# Exercises to complete
**A)** List every country named in the book review.
**B)** According to the book review, which UK act is the most recent one on the list of zero scorers, and in what year?
**C)** Extend the review of the book Nul Points, picking up after its final sentence.

# Passage to read

_____

Friday 5 May 2017

In praise of Nul Points by Tim Moore

https://www.amazon.co.uk/d/Books/Nul-Points-Tim-Moore/0099492970

Appropriately, in the run up to Eurovision, I've just read a cracking book called Nul Points by Tim Moore, in which he tracks down the people who've scored zero in the contest over the last 40 years.

I say 40 years, the book's actually 10 years old (from 2006) but still timely, and will definitely change the way I see Eurovision from now on.

He starts off, like me, having grown up in the British tradition of laughing at Eurovision, loving Terry Wogan's taking down of every ludicrous-looking and hopeless-sounding novelty act and desperate wannabe from the world of Light Entertainment, that we and our European neighbours wheeled into the line of fire. And, like me, Tim's watched no end of retrospective shows where the losers, and particularly the Nul-Pointers, are the subject of mockery, ridicule and a fair bit of schadenfreude.



Then he uses his journalistic skills to trace them and, where possible to interview them. The insights this gives us is fascinating, both into the countries from which the losing songs have come - Norway figuring heavily, journeys taking him from Turkey to Lithuania and even to Thailand, and the UK taking the most recent place in the list with 2003's Jemini - and of course into the people.

The degree to which Eurovision matters to competing countries is something we Brits fail to comprehend. Because we had the Beatles and led the way with pop music through the 60s and 70s, we always held the music of Eurovision as second rate. And because we're this old imperial nation with a confidence of our place in the world, and a feeling that everyone can speak our language so we needn't bother, we've never seen Eurovision as a showcase where we can show off the best of ourselves to our neighbours in a display of mutual respect. Other countries do.

_____

# Dataset extract
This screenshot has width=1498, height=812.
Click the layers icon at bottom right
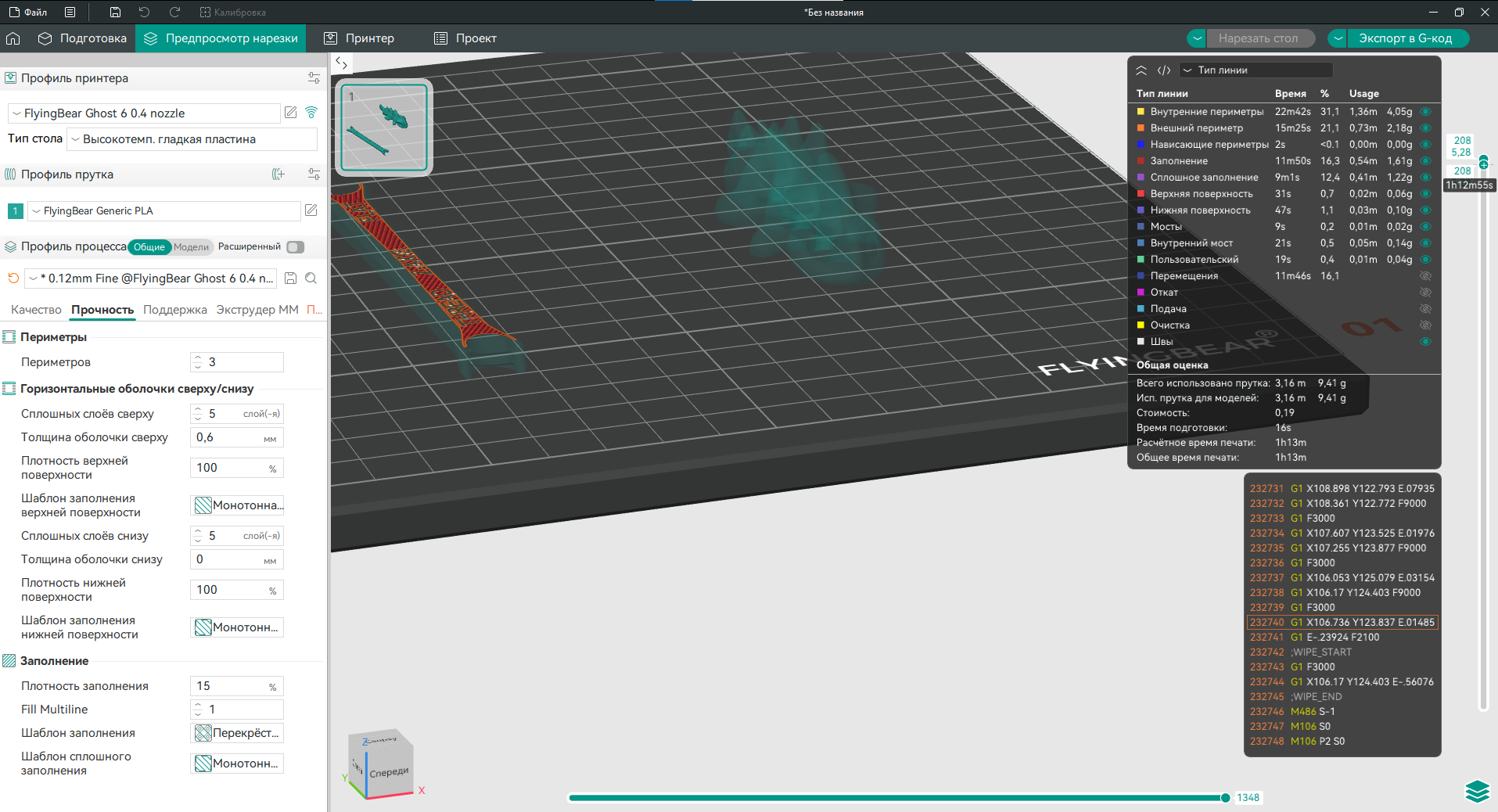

_____

# Answers to the exercises
**A)** Norway, Turkey, Lithuania, Thailand, the UK

**B)** Jemini, in 2003.

**C)**
The Scandinavians, who pride themselves in their musical tradition and how they've punched above their weight in exporting music to the world, can point to Abba as the shining example of what it's all about. Serious songwriters and musicians take this contest seriously. Winning it makes a significant difference to your career in those markets. On the other hand up-and-coming, or overlooked, countries like Turkey, Lithuania or even Portugal, pin a lot of importance on being taken seriously because of the effort they're making. So when they lose it hurts, and some countries' media have really taken it out on their nil-pointers.

But it's knowing how getting nul points in Eurovision affected the lives of the participants that alters your view of the show. Who ever stopped to think that these were real people? That they didn't go out there to get laughed at by Tel, and that when they come home to countries that had put so much faith in them, it really can turn tragic for them.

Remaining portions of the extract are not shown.